Objective: To describe the incidence and type of fetal injury identified in women undergoing cesarean delivery.
Methods: Between January 1, 1999, and December 31, 2000, a prospective cohort study of all cesarean deliveries was conducted at 13 university centers. Information regarding maternal and infant outcomes was abstracted directly from hospital charts.
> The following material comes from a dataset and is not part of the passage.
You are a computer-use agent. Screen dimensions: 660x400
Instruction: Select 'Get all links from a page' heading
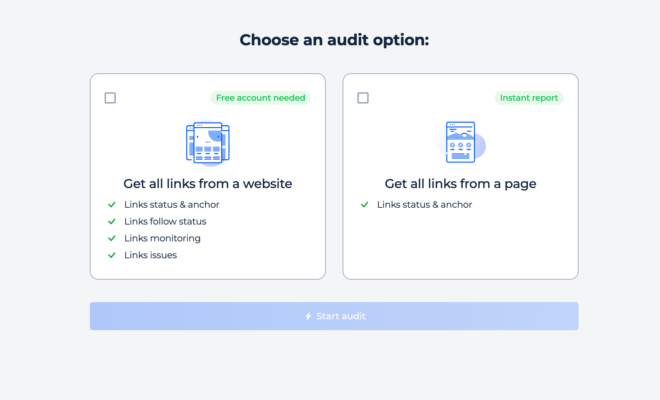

Results: A total of 37,110 cesarean deliveries were included in the registry, and 418 (1.1%) had an identified fetal injury. The most common injury was skin laceration (n = 272, 0.7%). Other injuries included cephalohematoma (n = 88), clavicular fracture (n = 11), brachial plexus (n = 9), skull fracture (n = 6), and facial nerve palsy (n = 11). Among primary cesarean deliveries, deliveries with a failed forceps or vacuum attempt had the highest rate of injuries (6.9%). In women with a prior cesarean delivery, the highest rate of injury also occurred in the unsuccessful trial of forceps or vacuum (1.7%), and the lowest rate occurred in the elective repeat cesarean group (0.5%). The type of uterine incision was associated with fetal injury, 3.4% "T" or "J" incision, 1.4% for vertical incision, and 1.1% for a low transverse (P = .003), as was a skin incision-to-delivery time of 3 minutes or less. Fetal injury did not vary in frequency with the type of skin incision, preterm delivery, maternal body mass index, or infant birth weight greater than 4,000 g.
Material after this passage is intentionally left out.